4 Because the interview and survey responses, on the one hand, and patients’ and relatives’ responses, on the other, were so concordant, we combined each of these pairs here (Radecki Breitkopf et al. Citation2015, Citation2018; Gordon et al. Citation2019).

5 The main actors developing and proposing this approach include:

  1. Anneke Lucassen, MD, Dphil (Oxon) FRCP, Clinical Ethics and Law, Faculty of Medicine, Professor Clinical Genetics at University of Southampton, UK; Chair of the British Society of Genetic Medicine; together with her clinical and research colleagues, Ballard, Crawford, Dheensa, Fenwick, Hall, Horton, Samuel, Shkedi-Rafid and others (see References);

  2. Michael Parker, MA, PhD, Lecturer in medical ethics at Ethox Center, Nuffield Department of Population Health, University of Oxford, UK;

  3. Roy Gilbar, School of Law, Netanya Academic College, Israel; and School of Law, University of Leicester, UK; and

  4. Sir Jonathan Montgomery, Professor of healthcare law, University College London, UK.

6 They are not the only ones who promote this distinction but are unusual in having integrated it more formally and systematically into official clinical guidelines.
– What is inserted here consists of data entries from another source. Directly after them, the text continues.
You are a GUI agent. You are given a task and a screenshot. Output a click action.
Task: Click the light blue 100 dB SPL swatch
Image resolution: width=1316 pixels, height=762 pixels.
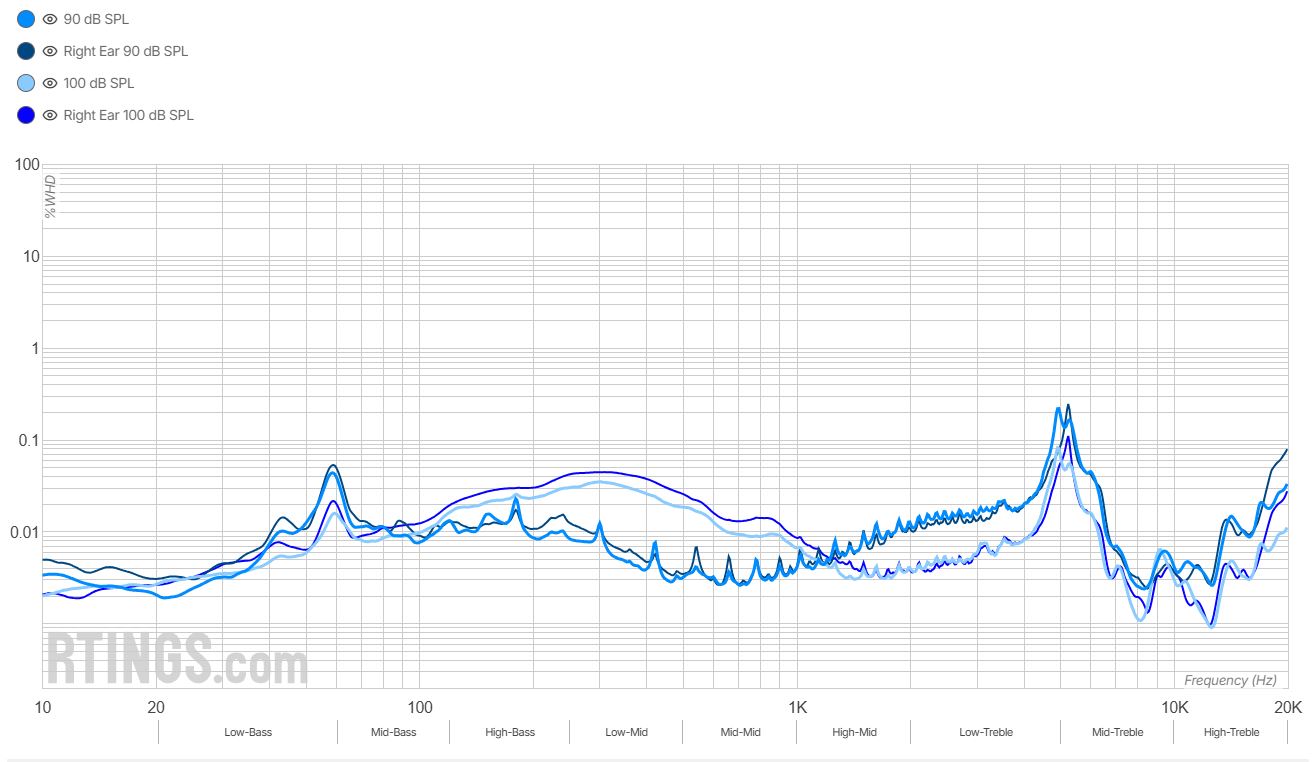(x=26, y=83)
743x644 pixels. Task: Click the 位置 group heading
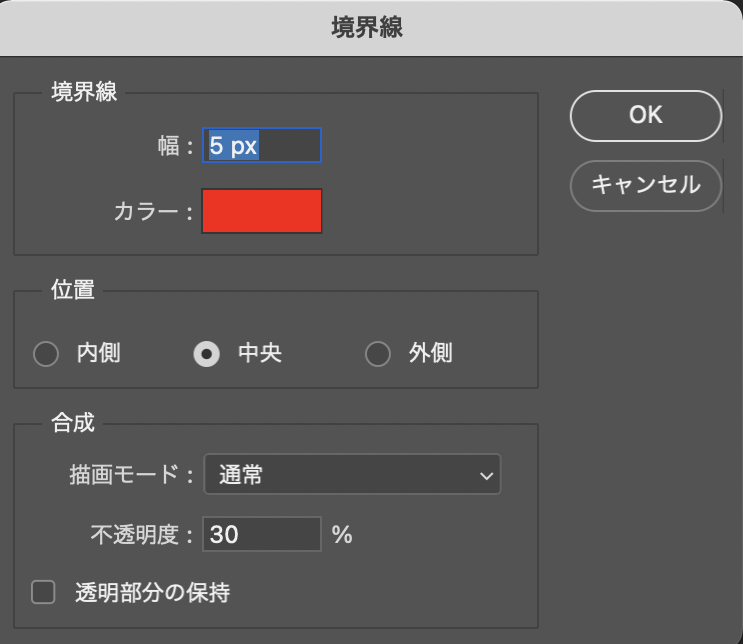73,290
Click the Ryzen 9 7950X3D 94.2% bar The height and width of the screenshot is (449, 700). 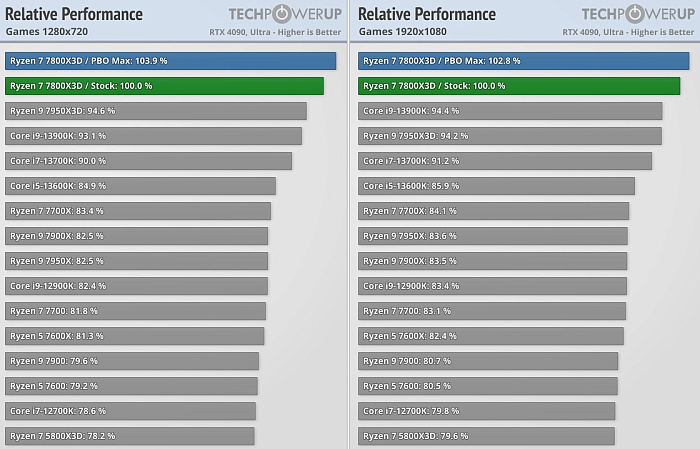coord(510,136)
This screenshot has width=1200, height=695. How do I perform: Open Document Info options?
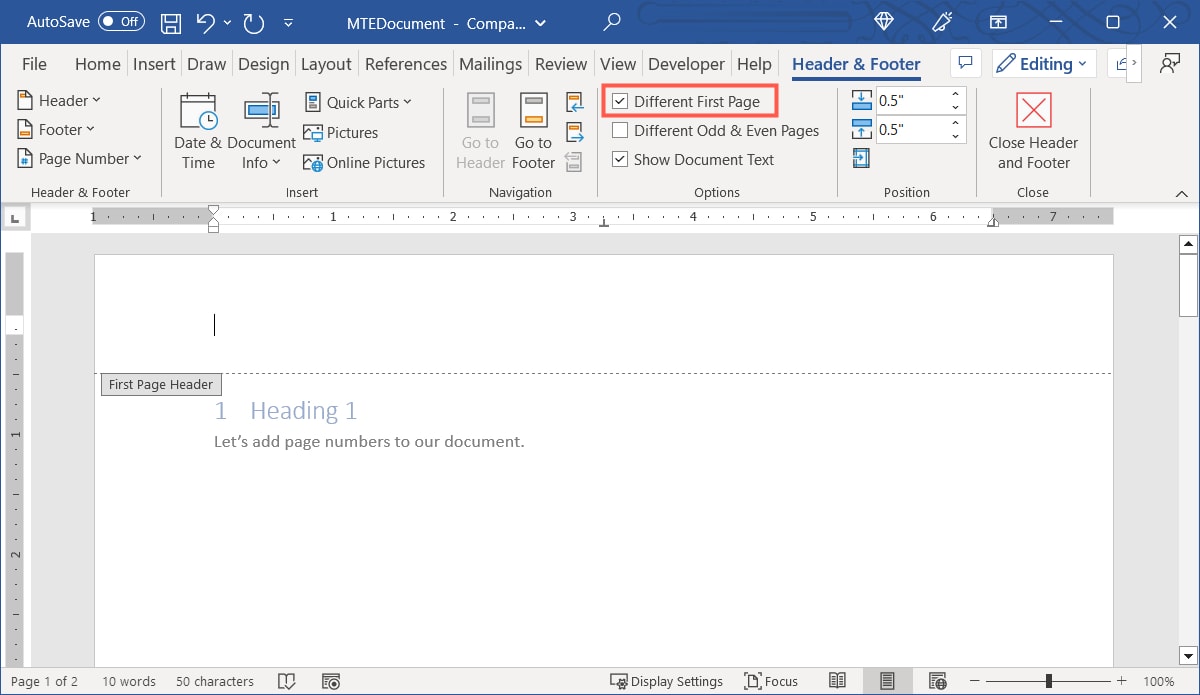pyautogui.click(x=262, y=130)
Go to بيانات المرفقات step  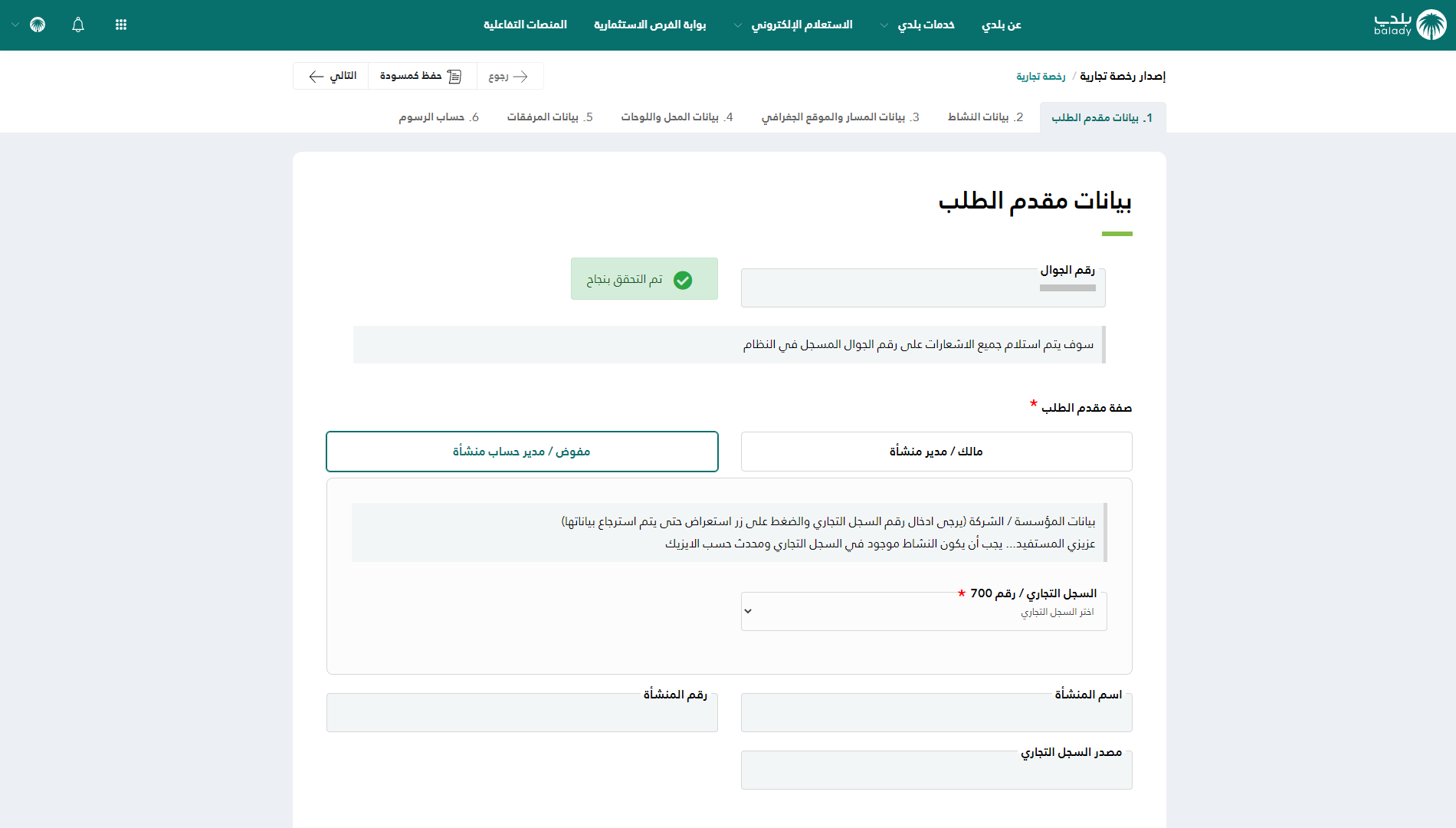point(549,117)
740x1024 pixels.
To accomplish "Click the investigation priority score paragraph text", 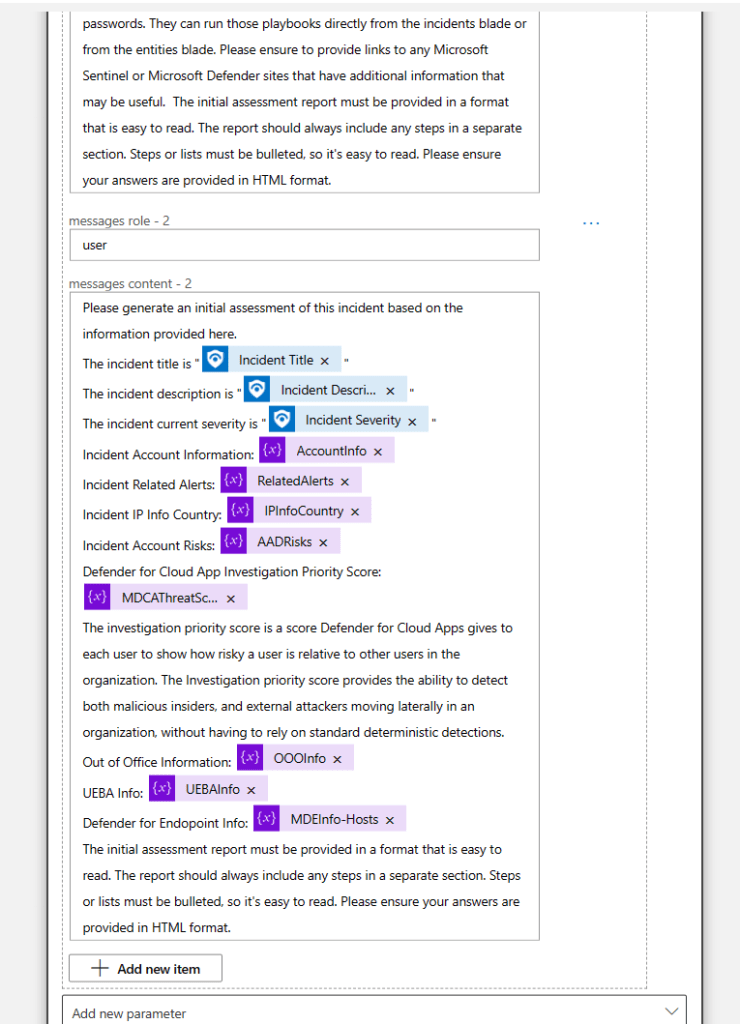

7 The original empirical study on which part of this essay is based had limitations, described in detail elsewhere (see Gordon et al. Citation2019 and Radecki Breitkopf et al. Citation2015, Citation2018). Like too many studies, our interviews and surveys tapped a homogeneous white, well educated, relatively economically and medically advantaged population and suffers from all the limitations that brings and the lacune it maintains.